FRONTERAS DEL IMPERIO ROMANO

Sobre las fronteras en el Rhin, el Danubio y el Éufrates, que Augusto inventó, las fases ulteriores del Imperio coinciden, en parte, según un plan y para completar, en parte, por necesidad y a la fuerza.  El limes romano se traslada, bajo Claudio, a Escocia; bajo Vespasiano y sus sucesores, a la Germania de la orilla derecha del Rhin, siendo incorporadas Mauritania, en el Sur y el territorio del Ponto, en el Este. Para que los terrenos abiertos en el Este del Imperio no fueran utilizados como base de ataque por los bárbaros, inaugura Domiciano, y después, con mayor empeño y fortuna, Trajano la época de la nueva expansión, que proporciona las provincias de Dacia y Arabia, arranca a los partos Armenia y Babilonia y penetra hasta el golfo pérsico.  Pero estas nuevas conquistas nunca se convirtieron en partes sólidamente unidas al Imperio.  Se pierden más pronto o más tarde, se liberan, son inundadas por movimientos rebeldes o se abandonan con renuncia consciente por ser insostenible su defensa.  Siempre sigue a cada victoria una limitación; a Trajano, a Adriano, a Marco Aurelio, a Cómodo.  Con la alternativa de ataque y defensa, de victorias y derrotas, a través de todas las épocas de grandeza y miseria del Imperio, de ruptura de las fronteras y reconstrucción, siempre se mantiene el imperio y la norma que puso Augusto.  Y cuando en medio de los desórdenes del siglo III, Aureliano salvó el Imperio que por todas partes ardía, venció a los alamanes y a los godos, pacificó la Galia rebelde, fortificó de nuevo Egipto y el Oriente, se convirtió en el restitutor orbis, es decir, el restaurador del orbe que Augusto concibió cuando ordenó el mundo.  Sus fronteras pueden sangrar porque son fronteras.  Pueden avanzar y luego retroceder.  Pueden ser desplazadas y entonces se hace añicos el conjunto.
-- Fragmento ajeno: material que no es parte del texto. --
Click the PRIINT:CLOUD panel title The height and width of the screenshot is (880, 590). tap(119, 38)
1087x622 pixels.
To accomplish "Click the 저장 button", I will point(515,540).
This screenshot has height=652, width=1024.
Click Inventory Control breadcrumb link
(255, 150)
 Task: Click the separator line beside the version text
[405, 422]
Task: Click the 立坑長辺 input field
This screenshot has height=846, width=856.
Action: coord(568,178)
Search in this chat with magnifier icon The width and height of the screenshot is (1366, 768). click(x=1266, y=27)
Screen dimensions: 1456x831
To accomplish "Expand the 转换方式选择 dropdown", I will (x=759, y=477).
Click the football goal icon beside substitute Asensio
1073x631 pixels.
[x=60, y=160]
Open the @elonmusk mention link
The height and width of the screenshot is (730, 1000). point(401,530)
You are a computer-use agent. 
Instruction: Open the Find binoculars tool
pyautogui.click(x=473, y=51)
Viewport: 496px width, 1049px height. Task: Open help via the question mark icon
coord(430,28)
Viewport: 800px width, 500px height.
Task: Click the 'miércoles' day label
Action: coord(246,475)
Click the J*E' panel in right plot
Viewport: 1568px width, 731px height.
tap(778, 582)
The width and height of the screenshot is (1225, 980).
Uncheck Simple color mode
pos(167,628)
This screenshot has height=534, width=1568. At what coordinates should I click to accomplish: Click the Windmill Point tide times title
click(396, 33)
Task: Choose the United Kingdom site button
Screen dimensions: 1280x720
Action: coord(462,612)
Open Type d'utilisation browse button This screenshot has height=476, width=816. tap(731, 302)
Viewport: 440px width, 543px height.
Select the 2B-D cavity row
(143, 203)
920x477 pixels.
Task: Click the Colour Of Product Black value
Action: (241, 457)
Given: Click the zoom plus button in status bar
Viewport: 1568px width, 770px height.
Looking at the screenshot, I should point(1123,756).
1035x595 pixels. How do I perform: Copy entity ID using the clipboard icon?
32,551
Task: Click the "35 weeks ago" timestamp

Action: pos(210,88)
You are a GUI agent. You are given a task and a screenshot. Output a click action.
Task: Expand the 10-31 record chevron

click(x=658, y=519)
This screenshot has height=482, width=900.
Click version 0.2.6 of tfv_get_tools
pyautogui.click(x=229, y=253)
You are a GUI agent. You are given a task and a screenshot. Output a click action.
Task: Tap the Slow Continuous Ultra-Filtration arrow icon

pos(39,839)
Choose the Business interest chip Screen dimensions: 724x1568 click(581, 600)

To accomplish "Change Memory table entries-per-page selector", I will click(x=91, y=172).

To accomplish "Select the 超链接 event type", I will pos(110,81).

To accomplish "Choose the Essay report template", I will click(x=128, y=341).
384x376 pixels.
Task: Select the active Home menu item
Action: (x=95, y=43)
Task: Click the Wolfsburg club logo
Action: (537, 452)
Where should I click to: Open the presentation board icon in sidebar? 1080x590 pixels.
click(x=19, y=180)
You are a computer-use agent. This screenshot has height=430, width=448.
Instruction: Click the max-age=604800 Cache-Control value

Augusto creó no sólo los límites, sino también el interno armazón de la pax Romana, y esto lo ha creado, ante todo, para el futuro, de manera que desde el principio estaban ya pensados los posibles cambios y desarrollos impuestos por la necesidad, finalmente también las crisis y el ocaso.  Un ejemplo claro es que la Dacia no fue conquistada en tiempos de Julio César porque éste murió antes, pero tal campaña entraba en sus más inmediatos planes, si bien tardó más de un siglo en ser retomada.  La romanidad, gloriosamente renovada y restablecida en su vieja disciplina, es el centro del Imperio.  Pero con la fuerza de una idea misional, la romanidad afluye desde el centro a todas las provincias, y tiene que domar a los salvajes, mejorar a los flojos, educar a los inmaduros.  En Oriente, donde se encontró con antiguas viejas culturas y con estructuras políticas maduras aunque agotadas, se une con el espíritu griego, que ha absorbido en sí durante largo tiempo, para la formación de una moral universal que contenga en sí todo lo que compone la ilustración y humanidad, libertad política y existencia realzada.  Entonces hay una ordenación jerárquica de las partes del Imperio según su valor, según su naturaleza y su esfuerzo, y la posición jurídica externa dibuja cuidadosamente la escala de los valores internos.  Sólo con esta gradación y movimiento que todo lo abarca, se convierte el imperio en un todo animado.  Estados protegidos se convierten, cuando están maduros para ello, en provincias.  Las provincias son organizadas en comunidades urbanas, y éstas alcanzan derechos de ciudadanía graduados.  Desde el pueblo bárbaro, pasando por el municipio provincial, la comunidad urbana de derecho itálico y romano, la gradación llega hasta la colonia de ciudadanos romanos.  El derecho civil romano, concedido parcamente, pero luego, ya puerta a todas las dignidades en el Imperio, es el objetivo inmanente y el móvil de su movimiento.  Ciuius Romanus sum; esta frase que Livio ha puesto en boca de Mucio Escévola al comienzo de la historia de Roma como confesión, se convierte ahora, al final, en la fuerza religante y en premio a todos los servicios prestados.